A huge team of experts coming from NASA Ames Research Center, University of Nevada, and the Search for Extraterrestrial Intelligence Institute come together and studied star system where the planets are isolated from other planets and labelled it as "hot Earth" 24 of those has been identified.

The scientists define on how they come up with the large set of possible star system candidates and trim it down to two dozen by focusing on those that were not in close proximity to other planets. Their research was published in Proceedings of the National Academy of Sciences.

Hot Earth is interesting because they are Earth-sized planets that exist close to their stars. Scientists say that it is unlikely to support life because most of the exoplanets do not rotate. For example, as Earth rotates it gives us night and day, in the case of exoplanets one side that faces the sun would be too hot and the other side that faces the moon would be too cold.
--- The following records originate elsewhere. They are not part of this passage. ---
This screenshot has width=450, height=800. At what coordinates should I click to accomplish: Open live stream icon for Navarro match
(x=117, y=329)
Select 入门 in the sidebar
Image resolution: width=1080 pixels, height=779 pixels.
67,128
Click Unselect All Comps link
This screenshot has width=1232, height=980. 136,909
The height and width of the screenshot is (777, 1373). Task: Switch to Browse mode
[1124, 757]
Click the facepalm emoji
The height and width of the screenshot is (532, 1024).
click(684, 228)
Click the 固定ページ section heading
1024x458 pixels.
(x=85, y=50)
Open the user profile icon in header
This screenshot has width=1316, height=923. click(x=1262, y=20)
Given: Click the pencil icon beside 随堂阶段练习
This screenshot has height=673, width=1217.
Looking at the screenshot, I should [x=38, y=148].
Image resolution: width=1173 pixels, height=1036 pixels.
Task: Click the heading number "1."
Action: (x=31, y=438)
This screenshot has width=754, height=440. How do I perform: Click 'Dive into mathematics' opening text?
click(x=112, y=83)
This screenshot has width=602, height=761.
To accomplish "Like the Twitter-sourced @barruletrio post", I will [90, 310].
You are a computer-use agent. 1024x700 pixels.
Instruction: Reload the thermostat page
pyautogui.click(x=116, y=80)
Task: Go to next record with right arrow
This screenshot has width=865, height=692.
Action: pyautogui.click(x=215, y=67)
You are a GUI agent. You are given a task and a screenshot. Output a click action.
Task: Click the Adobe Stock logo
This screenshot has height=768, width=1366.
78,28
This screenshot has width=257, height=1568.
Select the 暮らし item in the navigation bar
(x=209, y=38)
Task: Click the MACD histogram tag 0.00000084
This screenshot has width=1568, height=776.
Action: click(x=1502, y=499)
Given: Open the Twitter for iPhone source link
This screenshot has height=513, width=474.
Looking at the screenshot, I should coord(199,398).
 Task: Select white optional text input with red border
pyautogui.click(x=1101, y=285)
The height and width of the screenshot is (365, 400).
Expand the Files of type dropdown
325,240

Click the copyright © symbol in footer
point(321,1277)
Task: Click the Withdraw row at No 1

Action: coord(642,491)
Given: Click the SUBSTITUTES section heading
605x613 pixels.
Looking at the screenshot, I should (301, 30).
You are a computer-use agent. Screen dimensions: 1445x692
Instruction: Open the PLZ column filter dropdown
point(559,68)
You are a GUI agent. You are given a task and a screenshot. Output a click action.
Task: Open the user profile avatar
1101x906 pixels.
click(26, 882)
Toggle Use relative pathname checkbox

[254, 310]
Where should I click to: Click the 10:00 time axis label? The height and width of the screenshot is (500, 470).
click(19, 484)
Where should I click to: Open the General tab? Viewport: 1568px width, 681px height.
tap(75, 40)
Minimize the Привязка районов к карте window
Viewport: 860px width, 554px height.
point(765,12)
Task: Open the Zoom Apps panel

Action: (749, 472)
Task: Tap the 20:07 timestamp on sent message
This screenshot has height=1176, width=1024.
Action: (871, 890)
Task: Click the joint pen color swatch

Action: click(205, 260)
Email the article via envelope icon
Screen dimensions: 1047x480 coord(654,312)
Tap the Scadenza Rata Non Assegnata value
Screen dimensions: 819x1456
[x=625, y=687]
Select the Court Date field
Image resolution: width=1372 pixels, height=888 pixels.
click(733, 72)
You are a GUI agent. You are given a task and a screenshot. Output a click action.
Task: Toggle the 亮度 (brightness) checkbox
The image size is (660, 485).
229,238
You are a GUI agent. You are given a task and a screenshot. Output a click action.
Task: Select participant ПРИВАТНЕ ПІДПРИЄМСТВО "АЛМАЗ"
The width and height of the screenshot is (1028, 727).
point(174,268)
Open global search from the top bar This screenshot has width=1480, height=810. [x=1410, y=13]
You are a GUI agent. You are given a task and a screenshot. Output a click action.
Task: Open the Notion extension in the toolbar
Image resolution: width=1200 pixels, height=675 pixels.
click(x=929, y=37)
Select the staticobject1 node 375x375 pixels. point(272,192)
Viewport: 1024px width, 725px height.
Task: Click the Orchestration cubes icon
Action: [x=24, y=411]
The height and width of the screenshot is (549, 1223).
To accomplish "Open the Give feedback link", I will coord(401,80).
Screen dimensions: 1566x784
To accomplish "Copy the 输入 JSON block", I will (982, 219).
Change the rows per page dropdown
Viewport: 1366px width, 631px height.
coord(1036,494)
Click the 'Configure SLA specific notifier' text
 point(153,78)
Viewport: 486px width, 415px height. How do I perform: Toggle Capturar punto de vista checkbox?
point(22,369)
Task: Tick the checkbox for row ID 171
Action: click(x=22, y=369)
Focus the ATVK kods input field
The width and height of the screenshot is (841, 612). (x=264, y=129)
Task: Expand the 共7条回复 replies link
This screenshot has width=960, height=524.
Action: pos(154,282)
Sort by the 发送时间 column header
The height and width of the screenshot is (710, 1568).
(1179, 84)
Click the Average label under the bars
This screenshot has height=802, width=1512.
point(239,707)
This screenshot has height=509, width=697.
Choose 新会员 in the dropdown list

To further their discovery,  researchers conducted a new study for them to cancel out other exoplanets and to know which planets would be the hot Earth. It shows that the exoplanets orbits so close to their stars that it would take only two days to make the trip. The study started from the part of the sky that was captured by Kepler that had over 3000 known candidates, they sifted it out and ended up with 144 planets.

Researchers then excluded systems that have one planet and the number reduced to 24 including those that has hot Earth. Filtering of the exoplanets led them to an estimate that more or less every six hot Earth do not have a nearby companion. The scientists acknowledge the possibility that the solitary hot Earth they found do have companions, but the Kepler's line is out of sight, according to Phys.Org.